障害年金の遡及請求に関するQ&A

文責:所長 弁護士 岡安倫矢

最終更新日:2025年09月09日

障害年金の遡及請求に関するQ&A

Q障害年金の遡及請求とは何ですか?

A

 障害年金の遡及請求とは、障害認定日に遡って障害年金を請求することです。

 障害年金の申請方法には、認定日請求と事後重症請求の2つがあるのですが、遡って請求することができるのは認定日請求の場合だけであり、障害認定日において障害の重さが等級に該当する場合に、障害認定日から申請時点まで(時効の問題があるので最大5年間)の障害年金を請求することができます。

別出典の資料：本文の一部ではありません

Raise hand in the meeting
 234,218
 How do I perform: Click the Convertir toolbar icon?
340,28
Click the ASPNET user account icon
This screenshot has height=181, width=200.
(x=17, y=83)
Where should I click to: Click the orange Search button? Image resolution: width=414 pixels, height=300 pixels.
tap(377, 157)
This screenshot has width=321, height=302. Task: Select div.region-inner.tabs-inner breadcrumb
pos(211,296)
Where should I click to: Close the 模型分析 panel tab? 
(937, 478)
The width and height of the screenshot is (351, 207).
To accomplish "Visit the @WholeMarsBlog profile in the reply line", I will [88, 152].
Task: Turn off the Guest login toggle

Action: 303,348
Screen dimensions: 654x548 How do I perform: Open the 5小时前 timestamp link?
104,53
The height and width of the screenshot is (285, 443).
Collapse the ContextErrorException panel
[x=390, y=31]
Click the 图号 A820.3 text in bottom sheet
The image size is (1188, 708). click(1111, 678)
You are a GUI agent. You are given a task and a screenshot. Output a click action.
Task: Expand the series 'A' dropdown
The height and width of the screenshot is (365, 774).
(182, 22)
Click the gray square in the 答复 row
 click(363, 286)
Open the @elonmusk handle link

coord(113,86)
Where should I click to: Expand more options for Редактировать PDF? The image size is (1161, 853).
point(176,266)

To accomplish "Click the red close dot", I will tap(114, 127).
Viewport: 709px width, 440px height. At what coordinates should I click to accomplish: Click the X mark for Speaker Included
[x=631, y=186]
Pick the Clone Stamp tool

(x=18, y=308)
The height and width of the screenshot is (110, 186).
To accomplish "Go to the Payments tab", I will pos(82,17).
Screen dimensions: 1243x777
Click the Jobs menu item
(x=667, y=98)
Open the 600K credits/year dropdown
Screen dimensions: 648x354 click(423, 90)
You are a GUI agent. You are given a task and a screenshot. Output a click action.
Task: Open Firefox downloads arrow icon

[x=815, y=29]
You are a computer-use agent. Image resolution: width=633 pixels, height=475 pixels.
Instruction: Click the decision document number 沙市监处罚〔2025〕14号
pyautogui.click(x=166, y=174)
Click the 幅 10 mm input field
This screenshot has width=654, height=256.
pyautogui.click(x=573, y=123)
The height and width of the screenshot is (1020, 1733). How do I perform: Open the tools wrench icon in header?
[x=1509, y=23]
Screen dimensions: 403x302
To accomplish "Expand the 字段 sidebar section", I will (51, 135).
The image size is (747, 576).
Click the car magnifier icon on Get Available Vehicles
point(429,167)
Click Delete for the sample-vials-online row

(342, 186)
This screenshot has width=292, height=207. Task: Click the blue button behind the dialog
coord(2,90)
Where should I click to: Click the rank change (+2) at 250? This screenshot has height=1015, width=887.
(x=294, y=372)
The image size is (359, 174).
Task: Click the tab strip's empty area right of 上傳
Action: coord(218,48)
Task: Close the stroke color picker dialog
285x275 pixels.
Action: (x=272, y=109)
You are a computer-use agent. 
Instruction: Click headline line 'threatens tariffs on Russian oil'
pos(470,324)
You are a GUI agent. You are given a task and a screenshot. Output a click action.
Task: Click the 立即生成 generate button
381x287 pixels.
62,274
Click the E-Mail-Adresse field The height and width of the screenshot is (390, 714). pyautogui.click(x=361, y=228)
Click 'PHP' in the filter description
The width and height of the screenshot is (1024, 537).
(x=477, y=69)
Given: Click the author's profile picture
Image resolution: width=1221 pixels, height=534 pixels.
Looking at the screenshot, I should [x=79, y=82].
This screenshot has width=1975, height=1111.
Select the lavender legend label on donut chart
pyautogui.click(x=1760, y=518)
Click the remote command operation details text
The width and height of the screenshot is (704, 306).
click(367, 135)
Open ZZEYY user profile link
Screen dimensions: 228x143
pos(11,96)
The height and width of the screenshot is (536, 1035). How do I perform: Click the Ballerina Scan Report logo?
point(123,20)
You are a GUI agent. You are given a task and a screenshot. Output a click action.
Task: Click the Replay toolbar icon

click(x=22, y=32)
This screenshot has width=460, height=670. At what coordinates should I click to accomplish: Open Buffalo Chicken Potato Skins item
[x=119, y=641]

 まず、障害年金の制度では、障害の原因となった病気やケガで初めて診察を受けた日を初診日といい、障害の重さが等級に該当する程度かを判断する日を障害認定日といいます。

 そして、障害認定日は、通常は初診日から1年半が経過した日となります。

 障害認定日において、等級に該当する程度の障害があると認定され、保険料の納付要件等のその他の要件を満たしている場合には、障害認定日に障害年金を受給する権利が発生し、翌月分から支給されます。

 これに対して、障害認定日時点では、障害の重さが等級に該当する程度のものではないと判断されたり、病院等に通院していなかったため客観的な資料がなく等級に該当するかどうかが不明な場合には、事後に障害の程度が重くなり等級に該当する程度になったとして障害年金を申請でき(事後重症請求)、申請した日に障害年金を受給する権利が発生し、翌月分から支給されます。

 障害年金を受給する権利は障害認定日か申請した日にしか発生しないとから、障害認定日の後で障害の程度が重くなった場合や、障害認定日に通院していなかった場合には、症状が重くなった時点や通院を再開した時点から障害年金を受給することはできず、申請した日からの障害年金しか請求することができません。

Q遡及請求に必要な資料はなんですか?

A

 障害年金の遡及請求をするためには、障害認定日時点に、障害の重さが等級に該当していたことを示す必要があるため、障害認定日時点の診断書が必要になります。

 そのため、障害認定日時点で通院していた医療機関に診断書の作成を依頼することになります。

 障害認定日時点で通院していない場合や、医療機関が廃院等になっている場合は、診断書を取得することができず、遡及請求をすることは困難になります。